Filed Date: 7/21/2023
Status: Non-Precedential
Modified Date: 7/31/2023
Gable v Corcoran Group |
2023 NY Slip Op 50793(U) |
Decided on July 21, 2023 |
Appellate Term, Second Department |
Published by New York State Law Reporting Bureau pursuant to Judiciary Law § 431. |
This opinion is uncorrected and will not be published in the printed Official Reports. |
Phil Gable, appellant pro se. The Corcoran Group, respondent pro se.
Appeal from a judgment of the Civil Court of the City of New York, Kings County (Rachel Freier, J.), entered April 6, 2022. The judgment, after a nonjury trial, dismissed the action.
ORDERED that the judgment is affirmed, without costs.
In this small claims action, plaintiff seeks to recover the $5,040 commission he paid to defendant, a real estate brokerage company through which plaintiff rented an apartment. At a nonjury trial, plaintiff testified that, in 2018, with the assistance of defendant real estate broker, he leased an apartment. Plaintiff asserted that, at some point, he had learned that it was an illegal basement apartment. He nevertheless continued to live in the apartment for the duration of the lease term. An officer of defendant company who appeared on defendant's behalf (see CCA 1809 [b]) opined that the apartment was a "garden apartment," and asserted that defendant had considered the apartment to be legal.
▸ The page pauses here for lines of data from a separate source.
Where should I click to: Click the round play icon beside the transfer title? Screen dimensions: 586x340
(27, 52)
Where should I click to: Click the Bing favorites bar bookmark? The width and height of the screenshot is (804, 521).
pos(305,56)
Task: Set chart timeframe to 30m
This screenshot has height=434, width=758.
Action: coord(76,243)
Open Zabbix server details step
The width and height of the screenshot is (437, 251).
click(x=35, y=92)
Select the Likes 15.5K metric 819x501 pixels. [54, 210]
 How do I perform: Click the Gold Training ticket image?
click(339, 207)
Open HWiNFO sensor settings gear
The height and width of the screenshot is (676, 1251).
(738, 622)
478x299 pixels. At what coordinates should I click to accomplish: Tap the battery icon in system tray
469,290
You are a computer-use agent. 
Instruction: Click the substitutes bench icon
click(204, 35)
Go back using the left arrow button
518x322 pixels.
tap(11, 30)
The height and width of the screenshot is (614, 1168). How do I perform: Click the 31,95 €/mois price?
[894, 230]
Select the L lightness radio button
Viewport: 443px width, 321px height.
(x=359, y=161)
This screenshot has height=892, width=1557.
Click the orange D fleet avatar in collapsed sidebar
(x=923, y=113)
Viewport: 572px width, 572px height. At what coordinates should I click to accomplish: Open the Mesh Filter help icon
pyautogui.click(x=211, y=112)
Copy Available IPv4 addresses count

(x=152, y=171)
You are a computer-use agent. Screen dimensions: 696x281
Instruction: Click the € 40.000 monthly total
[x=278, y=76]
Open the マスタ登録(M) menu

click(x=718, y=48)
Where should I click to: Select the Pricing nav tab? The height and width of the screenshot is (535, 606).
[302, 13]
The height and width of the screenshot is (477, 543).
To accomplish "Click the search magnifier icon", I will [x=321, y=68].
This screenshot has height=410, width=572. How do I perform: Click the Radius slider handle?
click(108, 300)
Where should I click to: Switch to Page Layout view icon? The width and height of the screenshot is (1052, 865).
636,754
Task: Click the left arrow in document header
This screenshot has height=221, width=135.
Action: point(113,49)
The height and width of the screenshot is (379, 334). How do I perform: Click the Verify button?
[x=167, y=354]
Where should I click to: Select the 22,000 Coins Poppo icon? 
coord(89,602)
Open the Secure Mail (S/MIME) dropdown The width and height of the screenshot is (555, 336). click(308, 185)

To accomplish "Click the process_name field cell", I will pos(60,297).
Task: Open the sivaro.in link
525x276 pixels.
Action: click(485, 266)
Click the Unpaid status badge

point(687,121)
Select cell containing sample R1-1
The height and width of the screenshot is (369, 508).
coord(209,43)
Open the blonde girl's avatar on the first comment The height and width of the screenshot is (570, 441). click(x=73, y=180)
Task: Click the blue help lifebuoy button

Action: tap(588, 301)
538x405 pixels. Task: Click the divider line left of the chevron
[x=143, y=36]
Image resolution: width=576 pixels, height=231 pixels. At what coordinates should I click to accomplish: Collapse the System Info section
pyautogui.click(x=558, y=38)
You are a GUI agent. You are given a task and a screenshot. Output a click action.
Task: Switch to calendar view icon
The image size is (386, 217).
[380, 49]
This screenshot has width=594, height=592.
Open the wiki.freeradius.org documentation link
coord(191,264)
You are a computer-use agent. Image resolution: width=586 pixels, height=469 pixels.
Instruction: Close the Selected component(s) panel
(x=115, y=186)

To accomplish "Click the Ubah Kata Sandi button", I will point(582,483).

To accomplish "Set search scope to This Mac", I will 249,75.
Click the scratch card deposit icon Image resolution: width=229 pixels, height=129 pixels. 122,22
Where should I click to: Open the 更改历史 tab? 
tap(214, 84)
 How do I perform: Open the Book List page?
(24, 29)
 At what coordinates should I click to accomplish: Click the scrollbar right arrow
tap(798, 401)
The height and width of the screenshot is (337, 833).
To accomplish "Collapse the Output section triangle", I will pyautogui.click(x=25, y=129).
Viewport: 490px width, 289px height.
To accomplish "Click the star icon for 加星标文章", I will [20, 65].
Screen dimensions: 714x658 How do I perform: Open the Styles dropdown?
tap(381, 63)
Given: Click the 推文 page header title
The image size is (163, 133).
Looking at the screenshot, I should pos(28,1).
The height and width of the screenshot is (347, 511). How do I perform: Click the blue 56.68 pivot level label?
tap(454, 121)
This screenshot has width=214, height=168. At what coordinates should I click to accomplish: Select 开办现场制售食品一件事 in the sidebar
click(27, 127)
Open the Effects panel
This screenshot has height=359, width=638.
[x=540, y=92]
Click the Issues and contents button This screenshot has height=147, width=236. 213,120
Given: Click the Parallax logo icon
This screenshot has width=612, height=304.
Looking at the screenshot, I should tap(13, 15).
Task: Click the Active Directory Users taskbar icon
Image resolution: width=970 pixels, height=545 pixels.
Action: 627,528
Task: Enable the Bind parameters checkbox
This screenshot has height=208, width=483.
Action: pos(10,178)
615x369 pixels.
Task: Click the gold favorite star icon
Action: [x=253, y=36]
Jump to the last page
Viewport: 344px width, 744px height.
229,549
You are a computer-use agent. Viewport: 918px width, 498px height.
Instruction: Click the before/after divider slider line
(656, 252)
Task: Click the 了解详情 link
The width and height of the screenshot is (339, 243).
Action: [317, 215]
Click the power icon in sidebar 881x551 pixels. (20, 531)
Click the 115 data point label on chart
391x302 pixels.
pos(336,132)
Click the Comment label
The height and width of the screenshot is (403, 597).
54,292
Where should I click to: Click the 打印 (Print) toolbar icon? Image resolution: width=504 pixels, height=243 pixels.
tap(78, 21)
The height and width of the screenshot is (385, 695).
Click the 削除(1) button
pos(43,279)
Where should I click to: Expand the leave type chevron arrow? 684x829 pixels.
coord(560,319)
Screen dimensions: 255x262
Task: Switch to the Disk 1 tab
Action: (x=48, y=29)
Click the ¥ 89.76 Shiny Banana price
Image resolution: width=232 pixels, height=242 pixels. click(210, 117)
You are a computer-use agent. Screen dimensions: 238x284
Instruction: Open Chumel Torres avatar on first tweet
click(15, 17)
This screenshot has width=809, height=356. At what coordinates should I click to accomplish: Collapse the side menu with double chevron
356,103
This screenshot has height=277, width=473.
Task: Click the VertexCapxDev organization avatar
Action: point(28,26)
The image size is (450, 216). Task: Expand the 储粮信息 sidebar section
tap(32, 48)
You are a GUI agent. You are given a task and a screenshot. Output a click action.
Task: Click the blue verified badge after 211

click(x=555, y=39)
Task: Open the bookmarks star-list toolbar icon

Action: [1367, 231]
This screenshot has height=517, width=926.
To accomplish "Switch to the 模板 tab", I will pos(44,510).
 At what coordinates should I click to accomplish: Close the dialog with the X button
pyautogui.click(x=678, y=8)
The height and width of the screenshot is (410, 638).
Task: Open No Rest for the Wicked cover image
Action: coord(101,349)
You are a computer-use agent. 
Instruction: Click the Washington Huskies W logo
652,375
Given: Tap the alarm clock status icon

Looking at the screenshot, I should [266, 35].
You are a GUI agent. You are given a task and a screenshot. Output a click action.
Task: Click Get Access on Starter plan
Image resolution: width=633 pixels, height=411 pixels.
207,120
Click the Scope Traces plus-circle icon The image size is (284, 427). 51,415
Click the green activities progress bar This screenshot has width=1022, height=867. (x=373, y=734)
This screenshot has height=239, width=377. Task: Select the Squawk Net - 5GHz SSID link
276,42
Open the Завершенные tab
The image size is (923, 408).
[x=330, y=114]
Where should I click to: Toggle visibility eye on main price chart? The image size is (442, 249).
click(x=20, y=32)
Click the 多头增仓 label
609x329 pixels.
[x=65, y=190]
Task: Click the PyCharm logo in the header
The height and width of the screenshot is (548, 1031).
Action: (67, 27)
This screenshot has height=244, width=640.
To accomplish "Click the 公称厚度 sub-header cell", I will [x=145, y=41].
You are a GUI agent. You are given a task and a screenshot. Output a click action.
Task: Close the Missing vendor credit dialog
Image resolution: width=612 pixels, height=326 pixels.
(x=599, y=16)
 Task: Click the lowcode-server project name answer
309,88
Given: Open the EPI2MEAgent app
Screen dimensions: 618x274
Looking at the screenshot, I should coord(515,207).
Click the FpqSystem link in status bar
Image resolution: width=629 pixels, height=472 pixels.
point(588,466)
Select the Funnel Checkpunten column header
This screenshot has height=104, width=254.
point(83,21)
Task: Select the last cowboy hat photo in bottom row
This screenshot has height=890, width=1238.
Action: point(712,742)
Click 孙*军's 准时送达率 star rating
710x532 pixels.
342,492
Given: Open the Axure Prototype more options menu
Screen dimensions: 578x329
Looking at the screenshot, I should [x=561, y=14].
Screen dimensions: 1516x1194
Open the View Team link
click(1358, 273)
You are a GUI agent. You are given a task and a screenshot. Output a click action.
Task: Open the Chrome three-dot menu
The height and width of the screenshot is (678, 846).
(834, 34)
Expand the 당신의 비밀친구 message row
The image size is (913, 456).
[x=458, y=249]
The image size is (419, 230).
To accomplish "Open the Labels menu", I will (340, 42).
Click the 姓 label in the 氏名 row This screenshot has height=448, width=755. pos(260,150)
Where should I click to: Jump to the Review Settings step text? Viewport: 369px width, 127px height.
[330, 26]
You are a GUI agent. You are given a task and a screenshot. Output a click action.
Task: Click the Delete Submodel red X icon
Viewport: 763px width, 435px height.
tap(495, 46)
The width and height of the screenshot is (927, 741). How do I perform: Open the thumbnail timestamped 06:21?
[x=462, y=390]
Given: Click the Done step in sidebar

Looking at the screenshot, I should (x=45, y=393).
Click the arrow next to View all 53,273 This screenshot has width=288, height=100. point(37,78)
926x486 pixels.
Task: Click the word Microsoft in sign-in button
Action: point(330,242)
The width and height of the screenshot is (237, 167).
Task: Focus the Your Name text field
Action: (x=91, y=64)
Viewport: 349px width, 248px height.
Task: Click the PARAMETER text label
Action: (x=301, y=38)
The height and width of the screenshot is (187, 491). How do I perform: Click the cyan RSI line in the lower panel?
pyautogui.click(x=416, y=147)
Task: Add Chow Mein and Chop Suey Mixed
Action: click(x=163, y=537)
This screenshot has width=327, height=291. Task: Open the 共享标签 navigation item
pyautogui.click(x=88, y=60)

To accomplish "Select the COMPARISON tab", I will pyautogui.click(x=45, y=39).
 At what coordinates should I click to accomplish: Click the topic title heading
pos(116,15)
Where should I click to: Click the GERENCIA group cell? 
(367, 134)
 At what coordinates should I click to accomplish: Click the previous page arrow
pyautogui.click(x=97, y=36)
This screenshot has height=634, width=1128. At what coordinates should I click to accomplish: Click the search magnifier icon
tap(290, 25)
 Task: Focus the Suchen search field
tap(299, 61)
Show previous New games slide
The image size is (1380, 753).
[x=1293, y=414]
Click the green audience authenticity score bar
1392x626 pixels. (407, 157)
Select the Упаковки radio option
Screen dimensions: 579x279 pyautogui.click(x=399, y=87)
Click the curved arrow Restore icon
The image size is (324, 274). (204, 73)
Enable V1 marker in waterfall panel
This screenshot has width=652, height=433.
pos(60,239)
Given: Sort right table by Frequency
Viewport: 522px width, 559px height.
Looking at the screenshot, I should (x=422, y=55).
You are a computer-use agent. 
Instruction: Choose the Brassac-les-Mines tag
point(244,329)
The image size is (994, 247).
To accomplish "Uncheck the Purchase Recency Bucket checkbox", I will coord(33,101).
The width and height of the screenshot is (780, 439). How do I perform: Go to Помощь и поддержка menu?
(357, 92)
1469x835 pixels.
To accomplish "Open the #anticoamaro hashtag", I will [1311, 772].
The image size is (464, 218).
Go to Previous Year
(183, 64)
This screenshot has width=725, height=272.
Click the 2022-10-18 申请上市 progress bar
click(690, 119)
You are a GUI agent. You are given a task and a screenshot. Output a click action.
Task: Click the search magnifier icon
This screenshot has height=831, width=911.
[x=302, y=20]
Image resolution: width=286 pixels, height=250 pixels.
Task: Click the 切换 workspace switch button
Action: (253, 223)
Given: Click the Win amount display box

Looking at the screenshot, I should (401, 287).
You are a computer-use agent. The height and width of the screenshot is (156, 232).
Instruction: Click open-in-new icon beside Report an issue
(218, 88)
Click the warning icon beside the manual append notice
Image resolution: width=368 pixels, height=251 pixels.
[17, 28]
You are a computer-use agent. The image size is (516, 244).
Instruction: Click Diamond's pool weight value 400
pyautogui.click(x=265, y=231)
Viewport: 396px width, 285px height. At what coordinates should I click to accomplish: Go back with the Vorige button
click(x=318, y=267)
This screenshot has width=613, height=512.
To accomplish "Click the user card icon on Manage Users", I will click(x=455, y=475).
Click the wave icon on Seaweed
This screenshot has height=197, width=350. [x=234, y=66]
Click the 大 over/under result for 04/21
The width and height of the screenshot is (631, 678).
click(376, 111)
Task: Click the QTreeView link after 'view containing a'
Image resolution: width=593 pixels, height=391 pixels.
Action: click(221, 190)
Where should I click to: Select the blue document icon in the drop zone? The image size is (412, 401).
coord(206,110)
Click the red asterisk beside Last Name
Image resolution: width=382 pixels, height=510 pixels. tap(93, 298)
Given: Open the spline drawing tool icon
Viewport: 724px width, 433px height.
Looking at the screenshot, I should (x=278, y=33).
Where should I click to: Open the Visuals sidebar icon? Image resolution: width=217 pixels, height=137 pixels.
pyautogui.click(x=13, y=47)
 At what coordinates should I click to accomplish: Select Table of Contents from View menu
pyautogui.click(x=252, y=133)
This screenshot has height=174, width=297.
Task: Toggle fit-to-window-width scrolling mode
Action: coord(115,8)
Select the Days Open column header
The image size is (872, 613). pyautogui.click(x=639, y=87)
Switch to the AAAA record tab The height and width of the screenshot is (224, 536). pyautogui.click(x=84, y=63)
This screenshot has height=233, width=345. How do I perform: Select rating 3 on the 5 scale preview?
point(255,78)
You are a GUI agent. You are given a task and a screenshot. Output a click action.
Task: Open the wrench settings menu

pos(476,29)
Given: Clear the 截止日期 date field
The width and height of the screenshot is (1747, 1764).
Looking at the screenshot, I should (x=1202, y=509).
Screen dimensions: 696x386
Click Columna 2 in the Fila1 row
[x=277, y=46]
Following the trial, the action was dismissed.
In a small claims action, our review is limited to a determination of whether "substantial justice has . . . been done between the parties according to the rules and principles of substantive law" (CCA 1807; see CCA 1804; Ross v Friedman, 269 AD2d 584 [2000]; Williams v Roper, 269 AD2d 125 [2000]).
Since plaintiff failed to establish that he sustained any damages as a result of his rental of the apartment, we conclude that the dismissal of the action rendered substantial justice between [*2]the parties according to the rules and principles of substantive law (see CCA 1804, 1807).
We reach no other issue.
Accordingly, the judgment is affirmed.
MUNDY, J.P., OTTLEY and VENTURA, JJ., concur.